■ GOAL OF THE EXERCISE: After locating the line with "Task: Select Member Details print option" in the data that follows, return it and every later line exactly, up to and including the line with "The width and".

___ THE DATA

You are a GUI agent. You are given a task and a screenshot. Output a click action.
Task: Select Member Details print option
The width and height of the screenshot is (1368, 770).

______
___ THE DATA

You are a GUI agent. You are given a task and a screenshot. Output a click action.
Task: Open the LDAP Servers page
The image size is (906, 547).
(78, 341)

______

■ SOLUTION TO THIS PROBLEM:
Task: Select Member Details print option
The width and height of the screenshot is (1368, 770).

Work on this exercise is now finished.